A radical exploration of stones, sub-terrain, and speculative worlds in the artist’s first UK solo exhibition

Nolan Oswald Dennis, recurse 4 a late planet (lush), 2024. Wallpaper. Courtesy the artist and Swiss Institute New York. Photo: Daniel Peréz
Gasworks presents ‘throwers’, the first UK solo exhibition by Johannesburg-based artist Nolan Oswald Dennis. Known for their expansive diagrams and politically charged installations, Dennis brings together large-scale murals, intricate drawings, and a live installation that collectively examine the subterranean forces shaping our political, ecological, and cosmological realities.
At the heart of ‘throwers’ is a challenge to colonial ideas of a singular, knowable “world.” Instead, Dennis proposes multiple frameworks for envisioning a Black planet shaped by fragmented histories, material resistance, and cosmic possibility.
A central feature of the show is a new iteration of recurse 4 a late planet (2024–ongoing), a vast mural that layers astronomical, geological, and political narratives into a speculative history of stones. Drawing on archives of near-Earth asteroids—particularly “potentially hazardous objects”—Dennis connects celestial threats with a grounded history of stones in mythology, ritual, and protest. Three-dimensional notes, including beads, shells, and archival fragments, are embedded into the mural’s surface, gesturing to the world-ending and world-mending powers of rocks set in motion.

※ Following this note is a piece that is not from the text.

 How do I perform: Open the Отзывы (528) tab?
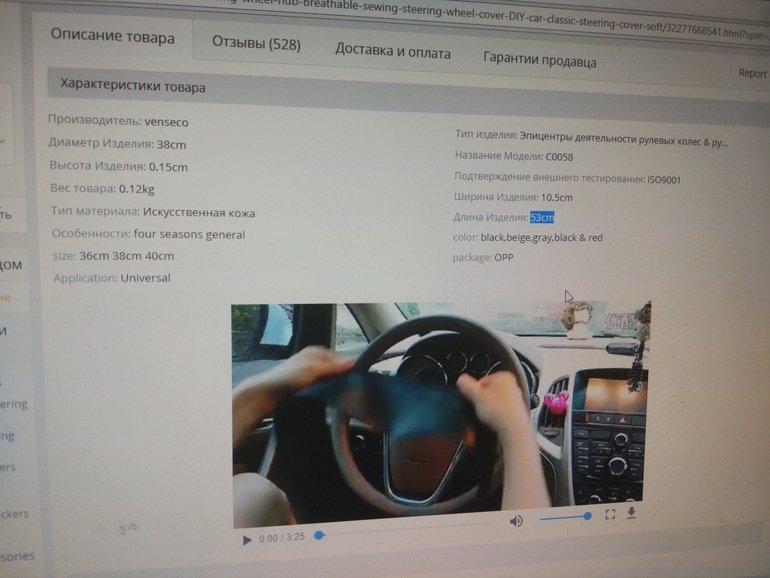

For the first time, Dennis presents ‘throwers’, a personal archive of photographs depicting people throwing stones—capturing the act not just as protest, but as a gesture of agency, resistance, and transformation. This archive is paired with Isivivane (2023–ongoing), a growing installation featuring a 3D printing machine replicating rock specimens from London research archives. Tended daily by Gasworks staff, the installation will evolve throughout the exhibition, forming what Dennis calls a “Black Earth library.”

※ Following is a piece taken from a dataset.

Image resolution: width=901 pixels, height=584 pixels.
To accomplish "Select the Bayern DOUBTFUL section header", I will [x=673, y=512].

Additional works include further notes 4 a planet (2025), a wall-based diagram that maps speculative links between worlds, blending social, ecological, and cosmic timelines. Through this and other interconnected pieces, Dennis explores the fragility of life and the systems—both visible and invisible—that govern it.
The Black Earth Study Club, a space for collective reflection and transdisciplinary exchange, grounds the exhibition. Convened by interdisciplinary writer and curator Imani Mason Jordan, the club invites artists, thinkers, and scholars to respond to the themes of Dennis’s work, in an open setting that centers shared learning and sociality.